:: Source material
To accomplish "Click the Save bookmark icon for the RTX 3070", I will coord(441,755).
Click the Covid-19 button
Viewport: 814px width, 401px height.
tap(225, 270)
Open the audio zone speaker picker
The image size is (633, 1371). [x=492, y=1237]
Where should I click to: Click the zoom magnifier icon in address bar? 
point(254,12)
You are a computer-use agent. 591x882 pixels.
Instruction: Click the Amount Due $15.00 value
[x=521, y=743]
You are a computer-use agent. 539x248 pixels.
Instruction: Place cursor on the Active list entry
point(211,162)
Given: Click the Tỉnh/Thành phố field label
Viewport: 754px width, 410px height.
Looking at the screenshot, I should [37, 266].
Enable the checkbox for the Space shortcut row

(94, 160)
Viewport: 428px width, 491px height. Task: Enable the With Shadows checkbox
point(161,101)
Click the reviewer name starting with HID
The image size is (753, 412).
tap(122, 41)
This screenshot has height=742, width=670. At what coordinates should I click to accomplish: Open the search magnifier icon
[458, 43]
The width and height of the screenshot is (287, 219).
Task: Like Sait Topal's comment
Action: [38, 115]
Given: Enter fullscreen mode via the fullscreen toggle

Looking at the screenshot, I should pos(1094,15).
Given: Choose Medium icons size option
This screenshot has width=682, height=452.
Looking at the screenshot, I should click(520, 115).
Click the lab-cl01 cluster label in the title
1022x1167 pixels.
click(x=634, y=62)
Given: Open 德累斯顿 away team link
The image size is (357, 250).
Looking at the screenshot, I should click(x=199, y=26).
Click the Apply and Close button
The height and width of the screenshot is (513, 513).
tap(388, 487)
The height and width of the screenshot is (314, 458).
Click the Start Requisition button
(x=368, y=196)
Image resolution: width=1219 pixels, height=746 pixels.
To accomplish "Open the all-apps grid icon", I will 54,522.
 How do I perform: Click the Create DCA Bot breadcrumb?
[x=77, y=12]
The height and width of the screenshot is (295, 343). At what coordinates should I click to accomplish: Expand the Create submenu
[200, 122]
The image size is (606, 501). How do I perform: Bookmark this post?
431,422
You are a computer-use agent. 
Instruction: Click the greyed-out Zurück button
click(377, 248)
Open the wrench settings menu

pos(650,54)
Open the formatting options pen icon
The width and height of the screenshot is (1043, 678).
::::
* _Aim of the exercise_
Pull out the lines above in which the word "computer" appears.

* _Completed exercise_
You are a computer-use agent. 591x882 pixels.
You are a computer-use agent. 539x248 pixels.
You are a computer-use agent. 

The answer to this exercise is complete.